Em 2021, diante da evolução do estágio processual da carteira de reclamações trabalhistas, a Via atualizou o montante referido a provisões em 1,2 bilhão. O impacto nas despesas com o provisionamento no 3T21 foi de 887 milhões de reais, o que é consideravelmente alto (quase 10 por cento da receita bruta do trimestre).
A companhia possui um plano de ação baseado em créditos tributários em um montante consideravelmente superior ao impacto trabalhista atual para eventualmente compensar o efeito caixa, porém, há dois problemas com essa estratégia: (i) a probabilidade da Companhia conseguir ganhar uma ação tributária do governo é menor do que receber uma condenação trabalhista e (ii) há uma diferença na linha do tempo entre o fluxo de pagamento de ações trabalhistas e a reversão de créditos tributários no balanço da companhia.
No nosso entendimento, mesmo considerando dados positivos no e-commerce, o resultado operacional ligado à performance nas lojas físicas no 3T21, que são os dados que temos até o momento, está aquém do esperado. A companhia encontra dificuldades em conseguir retomar o faturamento das lojas para um patamar relativamente próximo do que era na pré-pandemia.
No gráfico, observamos os resultados da companhia ao longo dos últimos anos. Vemos que, desde 2015, o preço de tela (linha azul) acompanha a queda dos resultados (linha verde).
Fonte: Bloomberg
Em vista dos resultados ruins, nos preços atuais, Via não é um bom investimento no momento. O provisionamento trabalhista não só reflete nos resultados como também cria um sério problema de confiabilidade na governança corporativa da Via, o que pode enfraquecer os ganhos operacionais que a empresa possa vir a auferir entre, pelo menos, os dois próximos trimestres de 2022.
Magazine Luiza
No 3T21, o fraco crescimento na receita da Magazine Luiza (SA:MGLU3) (+3,7 por cento) com as provisões nos estoques, a maior participação do online e do marketplace nas vendas (que tem margem menor que das lojas físicas) e maiores gastos com marketing, tendo em vista a entrada de players asiáticos no país (Shopee) e a competição local mais agressiva, fizeram com que o lucro do Magalu caísse -89,5 por cento no 3T21.

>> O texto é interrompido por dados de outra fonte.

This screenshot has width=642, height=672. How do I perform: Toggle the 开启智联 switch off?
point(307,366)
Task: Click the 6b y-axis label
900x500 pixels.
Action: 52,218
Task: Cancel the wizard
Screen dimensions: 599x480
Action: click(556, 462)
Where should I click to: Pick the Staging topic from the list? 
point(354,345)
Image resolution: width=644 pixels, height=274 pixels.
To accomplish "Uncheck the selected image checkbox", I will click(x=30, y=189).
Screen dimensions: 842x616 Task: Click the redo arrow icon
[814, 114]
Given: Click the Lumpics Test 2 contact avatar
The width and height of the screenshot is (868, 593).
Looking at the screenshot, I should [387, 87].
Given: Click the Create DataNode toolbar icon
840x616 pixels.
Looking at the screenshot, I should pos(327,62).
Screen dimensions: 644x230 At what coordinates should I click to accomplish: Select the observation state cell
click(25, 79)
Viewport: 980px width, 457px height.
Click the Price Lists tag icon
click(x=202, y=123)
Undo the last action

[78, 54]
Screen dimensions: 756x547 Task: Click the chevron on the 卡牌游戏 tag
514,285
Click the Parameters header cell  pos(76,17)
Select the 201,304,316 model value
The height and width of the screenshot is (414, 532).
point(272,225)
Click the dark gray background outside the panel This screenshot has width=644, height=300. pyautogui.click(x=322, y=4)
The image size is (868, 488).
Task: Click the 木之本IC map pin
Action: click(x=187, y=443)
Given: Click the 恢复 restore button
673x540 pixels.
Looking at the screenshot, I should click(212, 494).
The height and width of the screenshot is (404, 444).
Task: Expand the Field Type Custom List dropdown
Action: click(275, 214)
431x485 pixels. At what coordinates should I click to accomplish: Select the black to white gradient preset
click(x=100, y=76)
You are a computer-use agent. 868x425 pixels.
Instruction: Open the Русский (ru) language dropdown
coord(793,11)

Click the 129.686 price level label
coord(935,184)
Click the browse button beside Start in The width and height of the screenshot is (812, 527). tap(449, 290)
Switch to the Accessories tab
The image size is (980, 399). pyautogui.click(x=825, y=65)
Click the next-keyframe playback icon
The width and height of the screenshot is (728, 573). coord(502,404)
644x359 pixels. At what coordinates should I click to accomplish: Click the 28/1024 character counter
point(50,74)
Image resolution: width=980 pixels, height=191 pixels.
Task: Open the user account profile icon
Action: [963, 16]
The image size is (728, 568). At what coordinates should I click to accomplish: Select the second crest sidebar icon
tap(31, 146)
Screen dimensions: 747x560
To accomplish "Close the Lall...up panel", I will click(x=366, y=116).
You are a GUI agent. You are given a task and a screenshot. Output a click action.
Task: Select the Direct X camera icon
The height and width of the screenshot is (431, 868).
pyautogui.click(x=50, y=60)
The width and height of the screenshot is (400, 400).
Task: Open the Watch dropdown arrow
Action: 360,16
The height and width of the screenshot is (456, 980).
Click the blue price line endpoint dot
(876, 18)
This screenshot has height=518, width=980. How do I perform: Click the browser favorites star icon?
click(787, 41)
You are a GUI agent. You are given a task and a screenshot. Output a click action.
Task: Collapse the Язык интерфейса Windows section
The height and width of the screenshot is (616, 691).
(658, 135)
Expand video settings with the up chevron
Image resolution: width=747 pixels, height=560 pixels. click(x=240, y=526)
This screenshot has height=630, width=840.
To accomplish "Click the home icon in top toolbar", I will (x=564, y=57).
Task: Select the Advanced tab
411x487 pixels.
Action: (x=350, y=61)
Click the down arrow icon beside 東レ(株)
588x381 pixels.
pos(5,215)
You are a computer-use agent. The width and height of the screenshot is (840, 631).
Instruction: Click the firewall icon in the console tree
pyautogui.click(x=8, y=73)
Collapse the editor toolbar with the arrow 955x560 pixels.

Soma-se a tudo isso o fato de as ações terem alcançado um patamar de preço, na metade de 2021, que dificilmente o Magalu conseguiria justificar com seus fundamentos no longo prazo. Mesmo que a empresa venha crescendo a cada dia, aperfeiçoando o seu ecossistema, se digitalizando ainda mais, realizando importantes aquisições e melhorando toda a sua logística, o preço ainda estava muito distante do seu valor e não era razoável o suficiente para cobrir os riscos e incertezas do negócio.
Essa combinação inoportuna de fatores é o que está causando uma forte pressão vendedora nos papéis da empresa e, ao menos no curto prazo, não há muita perspectiva de que a situação se reverta. Mesmo com as quedas recentes que chegaram a mais de 70 por cento, isso não significa necessariamente que as ações estejam baratas, e o cenário atual ainda é um fator de preocupação.
Assim sendo, como falamos em relação a Via, o momento para o Magalu também não é muito favorável.
O veredito
As incertezas em relação ao macro continuarão presentes pelo menos até as eleições deste ano, as expectativas de recuperação econômica não são das melhores no momento, e a competição da empresa deve permanecer com um comportamento mais agressivo, ao menos no curto prazo.
Assim sendo, faz mais sentido esperar por sinalizações concretas de mudança deste cenário antes de montar uma posição em Via ou Magalu, mesmo que às custas de abrir mão de parte do movimento inicial de alta quando o humor do mercado mudar em relação às varejistas.